PPU sprite priority
In the NES PPU, each sprite has two values that affect priority, or what appears behind what: the index of the sprite within OAM (0 to 63), and the priority bit (attribute 2 bit 5, set to 0 for front or 1 for back).
Putting a back-priority sprite at a lower OAM index than a front-priority sprite can cover up the the front-priority sprite and let the background show through. Super Mario Bros. 3 uses this for power-ups sprouting from blocks, by putting a non-transparent back-priority sprite "behind" the block at a low index and putting the power-up at a higher index. (You can see the corners of the back-priority sprite when Mario hits a note block in World 1-2, as the note block becomes more squared off.) The advantage of this approach is that the power-up can be hidden behind the block and still have front priority, meaning the area above the block doesn't have to be pure bg pixels like in Super Mario Bros.

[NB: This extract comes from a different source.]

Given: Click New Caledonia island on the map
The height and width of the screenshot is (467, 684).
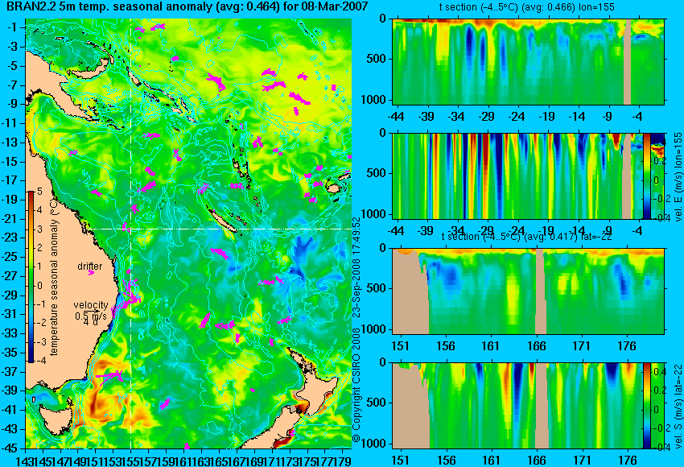Looking at the screenshot, I should pyautogui.click(x=224, y=221).
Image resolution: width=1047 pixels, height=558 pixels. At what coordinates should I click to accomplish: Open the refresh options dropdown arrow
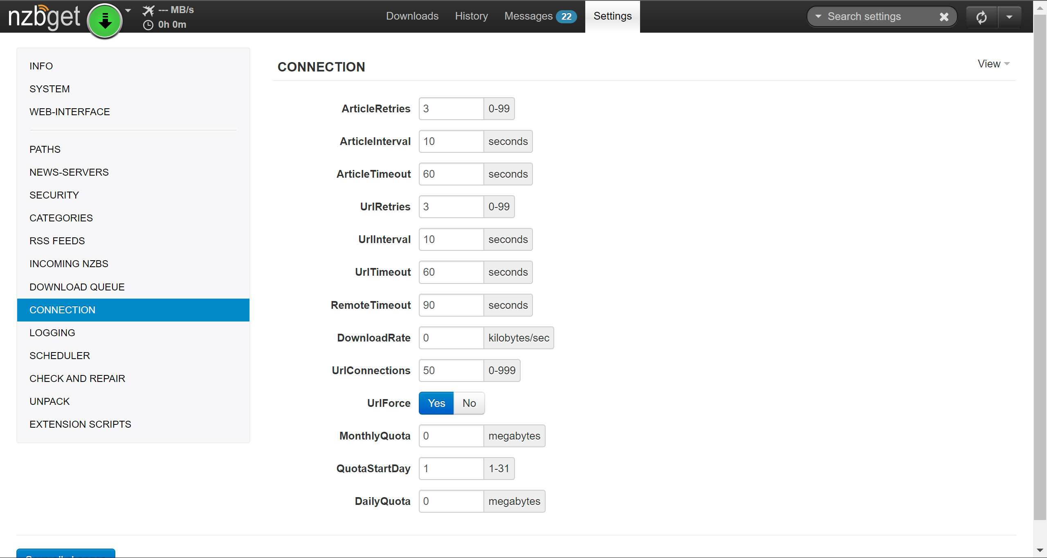1009,17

The Nintendo DS PPU handles priority the "obvious" way, and some NES emulator developers initially think the NES PPU handles it the same way:
- Front priority sprites in front
- The background plane in the middle
- Back priority sprites in back
What really happens in the NES PPU is conceptually more like this:
- During sprite evaluation for each scanline (cycles 65 through 240), the PPU searches for the eight frontmost sprites on this line. Then during sprite pattern fetch (cycles 257 to 320), these eight sprites get drawn front (lower index) to back (higher index) into a buffer, taking only the first opaque pixel that matches each X coordinate. Priority does not affect ordering in this buffer but is saved with each pixel.
- The background gets drawn to a separate buffer.
- For each pixel in the background buffer, the corresponding sprite pixel replaces it only if the sprite pixel is opaque and front priority or if the background pixel is transparent.
The buffers don't actually exist as full-scanline buffers inside the PPU but instead as a set of counters and shift registers. The above logic is implemented a pixel at a time, as PPU rendering explains.
Detailed internals of the sprite priority quirk
During sprite evaluation the PPU copies the sprites that are in y range from the primary to the secondary OAM, from which eight internal sprite output units are then initialized. These sprite output units are wired such that the lowest-numbered unit that outputs a non-transparent pixel always wins, regardless of front/back sprite priority and regardless of what the background pixel at the corresponding location is.
Hence, when a back-priority sprite is hidden behind non-bg background pixels, it will still hide output from higher-numbered sprite output units wherever it has a non-transparent pixel.